As part of our Metrics that Matter special series, we’ve been exploring the importance of certain media metrics to newsrooms on an institutional level. This post takes a step back and looks at the larger picture, tackling the issue of diversity in media coverage as a whole. This post, written by Chartbeat’s Sonya Song, is an abridged version of an original white paper. Read the full report here.
Many scholars believe that consuming diverse media content helps us check our own thoughts and listen to others, and thus holds communities and nations from falling apart. Being diverse means we read about both sports and politics, scan both left- and right-leaning media outlets, and visit both domestic and international news websites. It’s easier said than done, especially when search engines and social media use various algorithms to cater to everyone’s preference and comfort.
Witnessing editorial strategies manipulated by technology, some intellectuals are worried that the public’s media diet is bounded by “filter bubbles” and “echo chambers.” And their worries are supported by data. For example, in the US, conservatives mostly rely on Fox News as their lone source of information, whereas liberals have less exposure to opposing views on Twitter.
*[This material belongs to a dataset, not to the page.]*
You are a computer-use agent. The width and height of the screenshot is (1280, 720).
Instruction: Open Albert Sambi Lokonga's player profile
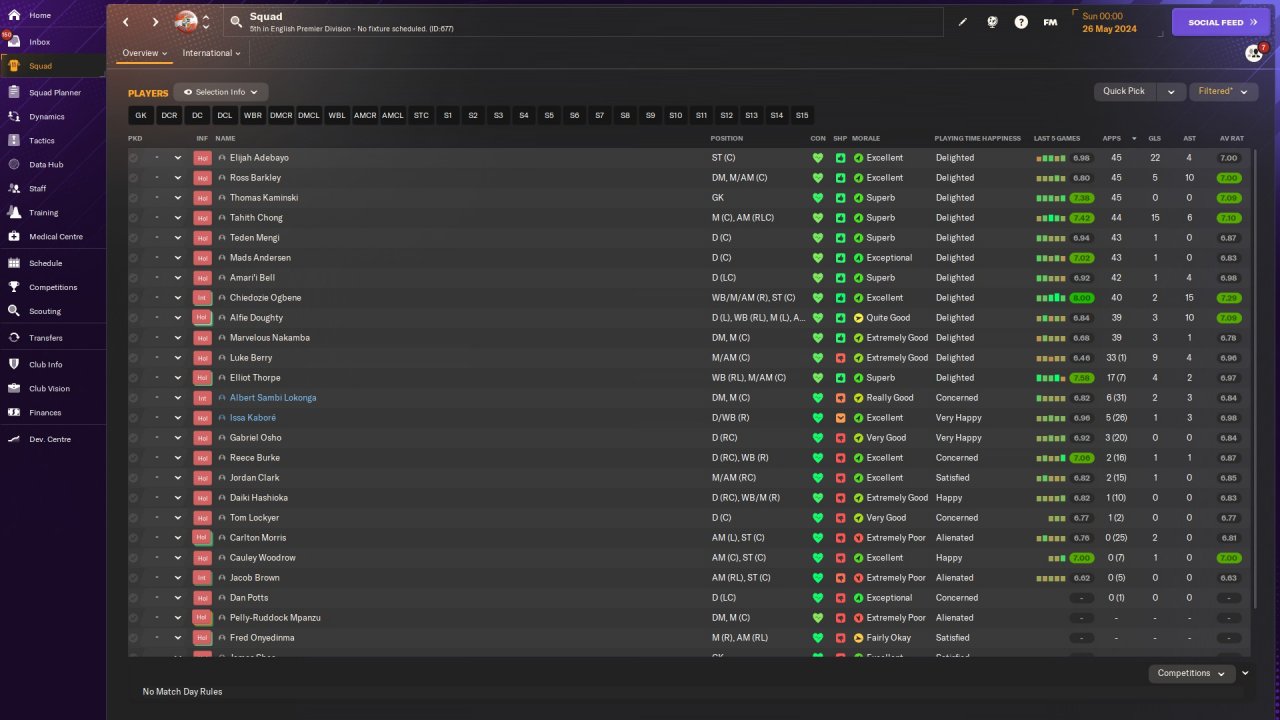coord(273,398)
What’s happening in parallel with this parochial media diet is a trend of increasing political polarization in the US over the last decade, as reported by Pew Research. In addition, Ethan Zuckerman at the MIT Media Lab stressed that most nations see under 10% of Internet traffic from overseas websites, and language isn’t the only barrier – Brits and Indians don’t read each other’s content, for example, but neither do neighboring Spanish-speaking South American national audiences.
On the other hand, despite widespread concern, some scholars are convinced that the undesirable effect of media segregation is fairly limited and mitigated, and social media may even help reduce the partisan tendency. Comparing online to offline communication, Gentzkow and Shapiro find that ideological segregation of online news consumption is significantly lower than face-to-face interactions with neighbors, coworkers and family members, although it’s higher than that of most offline news consumption. Hence, they conclude that there’s “no evidence that the Internet is becoming more segregated over time.” At the same time, scholars across varied disciplines try to develop and test ways of diversifying information exposure.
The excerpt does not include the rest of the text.